At Sirris, I support companies in using data to improve the reliability, efficiency and performance of their industrial assets. I develop AI and machine learning solutions for condition monitoring, anomaly detection and performance optimisation. I help companies to turn complex data streams into actionable insights, enabling predictive maintenance, early detection of underperformance and more robust operations.
My work focuses on time series analysis, context-aware models and remaining useful life forecasts. I also contribute to data innovation projects, from proposal development to project coordination.

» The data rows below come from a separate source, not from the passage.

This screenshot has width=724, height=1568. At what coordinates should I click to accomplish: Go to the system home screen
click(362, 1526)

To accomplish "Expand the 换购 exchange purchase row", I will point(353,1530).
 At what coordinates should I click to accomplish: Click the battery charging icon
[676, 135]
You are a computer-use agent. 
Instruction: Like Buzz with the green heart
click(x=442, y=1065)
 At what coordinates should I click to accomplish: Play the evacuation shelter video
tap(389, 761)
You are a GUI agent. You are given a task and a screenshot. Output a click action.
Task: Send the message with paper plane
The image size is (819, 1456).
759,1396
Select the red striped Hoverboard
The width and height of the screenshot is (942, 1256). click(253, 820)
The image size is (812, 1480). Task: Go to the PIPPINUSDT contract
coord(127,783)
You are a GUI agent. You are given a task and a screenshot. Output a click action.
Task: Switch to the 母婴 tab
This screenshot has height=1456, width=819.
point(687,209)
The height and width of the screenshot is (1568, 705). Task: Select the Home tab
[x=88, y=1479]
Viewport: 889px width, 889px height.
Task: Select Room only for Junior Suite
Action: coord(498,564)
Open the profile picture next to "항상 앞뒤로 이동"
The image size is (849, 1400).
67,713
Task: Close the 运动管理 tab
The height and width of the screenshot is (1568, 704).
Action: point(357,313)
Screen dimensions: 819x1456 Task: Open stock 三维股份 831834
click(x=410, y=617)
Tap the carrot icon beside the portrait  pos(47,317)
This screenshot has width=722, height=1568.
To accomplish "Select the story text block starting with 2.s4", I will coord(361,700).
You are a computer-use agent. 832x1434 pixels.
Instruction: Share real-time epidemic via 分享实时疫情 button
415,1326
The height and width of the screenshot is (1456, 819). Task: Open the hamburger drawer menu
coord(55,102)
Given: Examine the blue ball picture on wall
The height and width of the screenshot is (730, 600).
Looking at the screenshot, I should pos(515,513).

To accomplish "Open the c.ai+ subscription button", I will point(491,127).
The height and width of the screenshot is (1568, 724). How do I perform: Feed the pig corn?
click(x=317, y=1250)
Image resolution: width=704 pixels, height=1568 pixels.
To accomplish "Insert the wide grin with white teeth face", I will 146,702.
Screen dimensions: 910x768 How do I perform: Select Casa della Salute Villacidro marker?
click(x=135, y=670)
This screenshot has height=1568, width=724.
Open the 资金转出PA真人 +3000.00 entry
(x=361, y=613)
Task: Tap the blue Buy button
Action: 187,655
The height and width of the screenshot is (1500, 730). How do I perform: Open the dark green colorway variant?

Do you need support with industrial AI challenges, data-driven decision-making or asset health monitoring? I would be glad to assist you.
Expertise
- Industrial AI & data innovation
- Prognostics and health management
- Time series modeling
For more detailed information, please refer to my publications.
Work experience
Since 2017, I have been working as a Data Innovation Scientist at Sirris, supporting companies in applying data science and machine learning to industrial challenges.
Before that, I worked as a postdoctoral researcher in the Ansymo group at the University of Antwerp, where I also contributed as a teaching assistant in software engineering.
Studies
- PhD. in Electronic and Informatics Engineering - University of electric and electronics engineering of Cagliari (2011)
Thesis: Defect distribution in object-oriented software - Master in Electronic engineering - University of electric and electronics engineering of Cagliari (2007)
Thesis: Relationship between software graph metrics and defects propagation inside object-oriented system - Bachelor in Electronic engineering - University of electric and electronics engineering of Cagliari (2005)
Professional motto
"Even the longest journey begins with a single step."